Exercise directions: In this exercise, each record below is to be written out again exactly.

_ _ _ _

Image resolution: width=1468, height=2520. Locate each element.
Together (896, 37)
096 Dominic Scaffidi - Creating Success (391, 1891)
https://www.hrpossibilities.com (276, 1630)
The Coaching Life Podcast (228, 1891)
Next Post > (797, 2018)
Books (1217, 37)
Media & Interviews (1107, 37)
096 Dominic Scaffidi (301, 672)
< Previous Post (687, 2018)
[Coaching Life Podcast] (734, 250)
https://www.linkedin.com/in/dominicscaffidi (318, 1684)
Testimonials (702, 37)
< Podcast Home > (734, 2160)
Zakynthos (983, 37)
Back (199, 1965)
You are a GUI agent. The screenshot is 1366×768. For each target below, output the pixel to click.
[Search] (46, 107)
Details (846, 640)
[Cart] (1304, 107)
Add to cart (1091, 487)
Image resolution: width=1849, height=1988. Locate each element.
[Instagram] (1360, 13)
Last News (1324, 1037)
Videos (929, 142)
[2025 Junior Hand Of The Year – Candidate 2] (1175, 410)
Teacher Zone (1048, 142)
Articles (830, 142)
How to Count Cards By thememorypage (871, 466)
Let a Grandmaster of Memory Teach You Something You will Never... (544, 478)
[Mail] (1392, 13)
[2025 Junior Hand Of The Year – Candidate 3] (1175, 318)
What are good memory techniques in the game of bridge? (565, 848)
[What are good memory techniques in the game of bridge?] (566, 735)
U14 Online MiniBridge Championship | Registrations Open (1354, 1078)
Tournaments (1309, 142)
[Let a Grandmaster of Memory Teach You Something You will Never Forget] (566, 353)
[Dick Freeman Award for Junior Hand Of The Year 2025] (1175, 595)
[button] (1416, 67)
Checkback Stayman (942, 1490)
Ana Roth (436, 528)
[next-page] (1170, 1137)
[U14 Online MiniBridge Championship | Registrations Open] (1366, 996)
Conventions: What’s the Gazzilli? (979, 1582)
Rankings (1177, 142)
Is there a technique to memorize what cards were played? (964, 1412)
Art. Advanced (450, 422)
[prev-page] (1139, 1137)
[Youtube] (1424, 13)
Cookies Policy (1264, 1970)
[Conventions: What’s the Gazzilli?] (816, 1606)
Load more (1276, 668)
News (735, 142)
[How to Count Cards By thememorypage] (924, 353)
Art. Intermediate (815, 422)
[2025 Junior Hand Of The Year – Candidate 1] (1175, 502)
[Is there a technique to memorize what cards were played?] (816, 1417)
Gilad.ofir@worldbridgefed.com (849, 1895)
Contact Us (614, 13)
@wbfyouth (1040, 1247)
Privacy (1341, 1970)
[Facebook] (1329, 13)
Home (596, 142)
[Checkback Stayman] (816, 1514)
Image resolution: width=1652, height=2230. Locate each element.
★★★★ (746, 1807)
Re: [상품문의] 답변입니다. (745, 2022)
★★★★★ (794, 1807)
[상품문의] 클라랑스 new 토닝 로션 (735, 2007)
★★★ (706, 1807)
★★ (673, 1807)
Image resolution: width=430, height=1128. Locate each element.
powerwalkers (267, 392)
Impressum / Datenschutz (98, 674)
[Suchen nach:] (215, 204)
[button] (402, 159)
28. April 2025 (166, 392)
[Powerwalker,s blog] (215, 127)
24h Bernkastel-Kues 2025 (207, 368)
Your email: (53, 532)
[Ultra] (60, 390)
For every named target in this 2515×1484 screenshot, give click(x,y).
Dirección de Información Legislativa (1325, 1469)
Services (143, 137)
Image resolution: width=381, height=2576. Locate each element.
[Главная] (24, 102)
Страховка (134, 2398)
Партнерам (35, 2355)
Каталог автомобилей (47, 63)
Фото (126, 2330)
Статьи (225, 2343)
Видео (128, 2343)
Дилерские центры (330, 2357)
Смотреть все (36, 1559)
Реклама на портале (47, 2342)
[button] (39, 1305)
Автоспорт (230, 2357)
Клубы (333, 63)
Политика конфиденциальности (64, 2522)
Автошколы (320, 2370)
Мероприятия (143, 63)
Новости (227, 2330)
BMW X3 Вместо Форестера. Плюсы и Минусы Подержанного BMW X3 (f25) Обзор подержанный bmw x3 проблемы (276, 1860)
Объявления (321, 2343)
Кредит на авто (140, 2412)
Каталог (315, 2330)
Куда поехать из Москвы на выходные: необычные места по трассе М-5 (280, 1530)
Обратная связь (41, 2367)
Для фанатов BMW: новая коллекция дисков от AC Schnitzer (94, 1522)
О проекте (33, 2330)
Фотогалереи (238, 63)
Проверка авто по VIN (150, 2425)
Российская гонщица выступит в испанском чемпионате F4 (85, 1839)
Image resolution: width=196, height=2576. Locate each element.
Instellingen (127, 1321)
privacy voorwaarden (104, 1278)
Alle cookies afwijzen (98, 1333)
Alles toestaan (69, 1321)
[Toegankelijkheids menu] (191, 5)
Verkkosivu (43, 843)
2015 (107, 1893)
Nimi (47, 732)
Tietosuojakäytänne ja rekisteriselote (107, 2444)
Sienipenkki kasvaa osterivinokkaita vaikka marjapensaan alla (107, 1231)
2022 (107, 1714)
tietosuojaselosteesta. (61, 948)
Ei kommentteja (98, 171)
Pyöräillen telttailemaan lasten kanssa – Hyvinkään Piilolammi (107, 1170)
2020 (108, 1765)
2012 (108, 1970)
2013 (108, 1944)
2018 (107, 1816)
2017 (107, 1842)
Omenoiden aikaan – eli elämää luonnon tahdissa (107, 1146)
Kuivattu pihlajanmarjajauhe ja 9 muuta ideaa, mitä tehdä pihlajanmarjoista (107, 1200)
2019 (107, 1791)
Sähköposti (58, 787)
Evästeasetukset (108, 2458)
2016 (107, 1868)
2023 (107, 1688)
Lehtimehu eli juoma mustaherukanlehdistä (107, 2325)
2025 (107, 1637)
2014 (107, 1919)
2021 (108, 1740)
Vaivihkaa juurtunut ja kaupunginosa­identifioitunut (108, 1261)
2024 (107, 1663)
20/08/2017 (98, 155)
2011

_ _ _ _

Task solution:
Image resolution: width=1468, height=2520. Locate each element.
Together (896, 37)
096 Dominic Scaffidi - Creating Success (391, 1891)
https://www.hrpossibilities.com (276, 1630)
The Coaching Life Podcast (228, 1891)
Next Post > (797, 2018)
Books (1217, 37)
Media & Interviews (1107, 37)
096 Dominic Scaffidi (301, 672)
< Previous Post (687, 2018)
[Coaching Life Podcast] (734, 250)
https://www.linkedin.com/in/dominicscaffidi (318, 1684)
Testimonials (702, 37)
< Podcast Home > (734, 2160)
Zakynthos (983, 37)
Back (199, 1965)
You are a GUI agent. The screenshot is 1366×768. For each target below, output the pixel to click.
[Search] (46, 107)
Details (846, 640)
[Cart] (1304, 107)
Add to cart (1091, 487)
Image resolution: width=1849, height=1988. Locate each element.
[Instagram] (1360, 13)
Last News (1324, 1037)
Videos (929, 142)
[2025 Junior Hand Of The Year – Candidate 2] (1175, 410)
Teacher Zone (1048, 142)
Articles (830, 142)
How to Count Cards By thememorypage (871, 466)
Let a Grandmaster of Memory Teach You Something You will Never... (544, 478)
[Mail] (1392, 13)
[2025 Junior Hand Of The Year – Candidate 3] (1175, 318)
What are good memory techniques in the game of bridge? (565, 848)
[What are good memory techniques in the game of bridge?] (566, 735)
U14 Online MiniBridge Championship | Registrations Open (1354, 1078)
Tournaments (1309, 142)
[Let a Grandmaster of Memory Teach You Something You will Never Forget] (566, 353)
[Dick Freeman Award for Junior Hand Of The Year 2025] (1175, 595)
[button] (1416, 67)
Checkback Stayman (942, 1490)
Ana Roth (436, 528)
[next-page] (1170, 1137)
[U14 Online MiniBridge Championship | Registrations Open] (1366, 996)
Conventions: What’s the Gazzilli? (979, 1582)
Rankings (1177, 142)
Is there a technique to memorize what cards were played? (964, 1412)
Art. Advanced (450, 422)
[prev-page] (1139, 1137)
[Youtube] (1424, 13)
Cookies Policy (1264, 1970)
[Conventions: What’s the Gazzilli?] (816, 1606)
Load more (1276, 668)
News (735, 142)
[How to Count Cards By thememorypage] (924, 353)
Art. Intermediate (815, 422)
[2025 Junior Hand Of The Year – Candidate 1] (1175, 502)
[Is there a technique to memorize what cards were played?] (816, 1417)
Gilad.ofir@worldbridgefed.com (849, 1895)
Contact Us (614, 13)
@wbfyouth (1040, 1247)
Privacy (1341, 1970)
[Facebook] (1329, 13)
Home (596, 142)
[Checkback Stayman] (816, 1514)
Image resolution: width=1652, height=2230. Locate each element.
★★★★ (746, 1807)
Re: [상품문의] 답변입니다. (745, 2022)
★★★★★ (794, 1807)
[상품문의] 클라랑스 new 토닝 로션 (735, 2007)
★★★ (706, 1807)
★★ (673, 1807)
Image resolution: width=430, height=1128. Locate each element.
powerwalkers (267, 392)
Impressum / Datenschutz (98, 674)
[Suchen nach:] (215, 204)
[button] (402, 159)
28. April 2025 (166, 392)
[Powerwalker,s blog] (215, 127)
24h Bernkastel-Kues 2025 (207, 368)
Your email: (53, 532)
[Ultra] (60, 390)
For every named target in this 2515×1484 screenshot, give click(x,y).
Dirección de Información Legislativa (1325, 1469)
Services (143, 137)
Image resolution: width=381, height=2576. Locate each element.
[Главная] (24, 102)
Страховка (134, 2398)
Партнерам (35, 2355)
Каталог автомобилей (47, 63)
Фото (126, 2330)
Статьи (225, 2343)
Видео (128, 2343)
Дилерские центры (330, 2357)
Смотреть все (36, 1559)
Реклама на портале (47, 2342)
[button] (39, 1305)
Автоспорт (230, 2357)
Клубы (333, 63)
Политика конфиденциальности (64, 2522)
Автошколы (320, 2370)
Мероприятия (143, 63)
Новости (227, 2330)
BMW X3 Вместо Форестера. Плюсы и Минусы Подержанного BMW X3 (f25) Обзор подержанный bmw x3 проблемы (276, 1860)
Объявления (321, 2343)
Кредит на авто (140, 2412)
Каталог (315, 2330)
Куда поехать из Москвы на выходные: необычные места по трассе М-5 (280, 1530)
Обратная связь (41, 2367)
Для фанатов BMW: новая коллекция дисков от AC Schnitzer (94, 1522)
О проекте (33, 2330)
Фотогалереи (238, 63)
Проверка авто по VIN (150, 2425)
Российская гонщица выступит в испанском чемпионате F4 (85, 1839)
Image resolution: width=196, height=2576. Locate each element.
Instellingen (127, 1321)
privacy voorwaarden (104, 1278)
Alle cookies afwijzen (98, 1333)
Alles toestaan (69, 1321)
[Toegankelijkheids menu] (191, 5)
Verkkosivu (43, 843)
2015 (107, 1893)
Nimi (47, 732)
Tietosuojakäytänne ja rekisteriselote (107, 2444)
Sienipenkki kasvaa osterivinokkaita vaikka marjapensaan alla (107, 1231)
2022 (107, 1714)
tietosuojaselosteesta. (61, 948)
Ei kommentteja (98, 171)
Pyöräillen telttailemaan lasten kanssa – Hyvinkään Piilolammi (107, 1170)
2020 (108, 1765)
2012 (108, 1970)
2013 (108, 1944)
2018 (107, 1816)
2017 (107, 1842)
Omenoiden aikaan – eli elämää luonnon tahdissa (107, 1146)
Kuivattu pihlajanmarjajauhe ja 9 muuta ideaa, mitä tehdä pihlajanmarjoista (107, 1200)
2019 (107, 1791)
Sähköposti (58, 787)
Evästeasetukset (108, 2458)
2016 (107, 1868)
2023 (107, 1688)
Lehtimehu eli juoma mustaherukanlehdistä (107, 2325)
2025 (107, 1637)
2014 (107, 1919)
2021 (108, 1740)
Vaivihkaa juurtunut ja kaupunginosa­identifioitunut (108, 1261)
2024 (107, 1663)
20/08/2017 (98, 155)
2011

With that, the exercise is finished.